The company was hit with what it characterized as a limited attack, according to a statement Wednesday partially confirming a report in The Seattle Times that cited an internal Boeing memo calling for “all hands on deck” and describing the company’s chief engineer’s concerns the malware could potentially spread to plane software.

But Boeing said initial reports about the malware disruption were “overstated and inaccurate,” according to a statement the company posted on Twitter on Wednesday evening.

“Our cybersecurity operations center detected a limited intrusion of malware that affected a small number of systems,” the company said. “Remediations were applied and this is not a production or delivery issue.”

A representative for the company didn’t immediately respond to a request for comment late Wednesday.

The Seattle Times reported that Boeing Chief Engineer Mike VanderWel had sent out a memo indicating the attack was “metastasizing rapidly out of North Charleston” and that some automated spar assembly tools may have gone down. He called for a quick response from the company, according to the Times.

The WannaCry virus is a type of ransomware that lets its operators gain access to a network and attack the computers’ software with a design that locks users out of their computers until they pay a fee.

The attack on Boeing comes less than a week after the city of Atlanta was hit with a disruptive ransomware attack that may have compromised municipal customers' and employees' data.

Atlanta information management officials discovered early on March 22 that various internal and external customer-facing applications, including those that enable customers to pay bills and access court-related information, were inaccessible, Atlanta Chief Operating Officer Richard Cox said at a news conference.

He confirmed that the outage was the result of a ransomware attack that encrypted some of the city's data and that "several departments" were affected, although the Department of Public Safety, water services operation and the Hartsfield-Jackson airport — which on March 23 shut down its Wi-Fi service and limited the availability of some travel information on its website "out of an abundance of caution" — were operating "without incident."

The city was working with the FBI, U.S. Department of Homeland Security and incident response teams at Microsoft and Cisco to further evaluate the incident and understand the extent of the compromise, Cox added.

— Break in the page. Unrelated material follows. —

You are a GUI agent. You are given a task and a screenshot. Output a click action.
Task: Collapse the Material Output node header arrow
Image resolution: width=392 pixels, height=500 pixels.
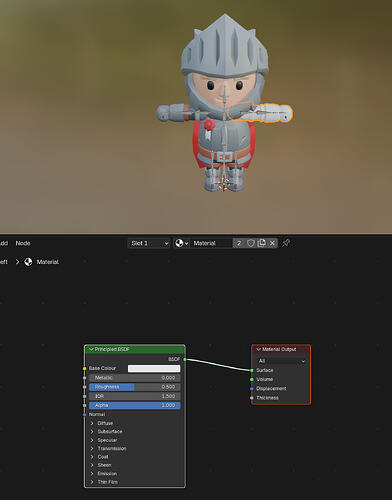tap(258, 349)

WannaCry wreaked havoc last May on Britain’s health system, FedEx, the Russian Interior Ministry and scores of others worldwide, and researchers eventually concluded the virus exploits a known vulnerability in Microsoft Inc.’s Windows file-sharing mechanism.

The following month, multinational law firm DLA Piper, British advertising group WPP PLC and Danish conglomerate A.P. Moller-Maersk were among the victims of the separate "NotPetya" ransomware attack. The U.S. and U.K. governments later blamed Russia for that attack.